The risks of partisanship.
The State of the Union last week was nominally divided along parties lines even while the President "attempted" to project a voice of unity in his speech. However, it quickly became clear that the issues of immigration and border security are dominating the divisions in the current U.S. government. However, over the past decades, it seems to be a common trend that the minority party not applaud or agree with the sitting President at the State of the Union. At a gathering that is supposed to project a strong Union of states, we see division seeping in.
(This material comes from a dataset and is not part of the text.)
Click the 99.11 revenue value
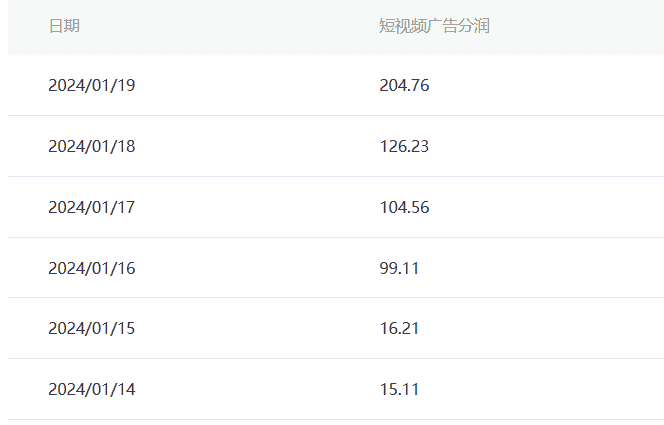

Now, this is not to stroke fears of a civil war as there are many reasons this sort of division does not lend to that result: current state loyalty, divides are not regionally based, political violence. However, while politically based violence is on the rise in the U.S., it has not seeped into the mainstream and has been mostly between those with extreme views. Also, the peaceful midterm elections in 2018 have shown that the people's answers to these issues remain to handled in a democratic fashion.
Overall, partisanship is on the rise and the State of the Union only illustrates that. The State of Our Union is still strong; but, if it is to remain that way, common ground and compromise must be found. This is not to extrapolate unnecessary concerns about the state of the unity of the country; rather, to point towards the dire situation of the partisanship within the nation. Worryingly, this two party division has extended to state and even local governments with the example of New York and Louisiana passing different laws on abortion to much controversy.
The roots of this partisanship are ultimately harder to pinpoint as the recent Global Financial Crisis with the following recession and the 9/11 Terrorist attacks are all besetting preconditions. However, the triggering factor polarizing politics in the U.S. appears to be the events of the 2016 election. Between unprecedented Russian election interference and the constant attacks on the press, the post 2016 political environment has seen a lot of negative polarizing change. It is unclear on how to return our politics to a state of unity befitting our union; however, eliminating stigma surrounding those with different political views is a good place to start.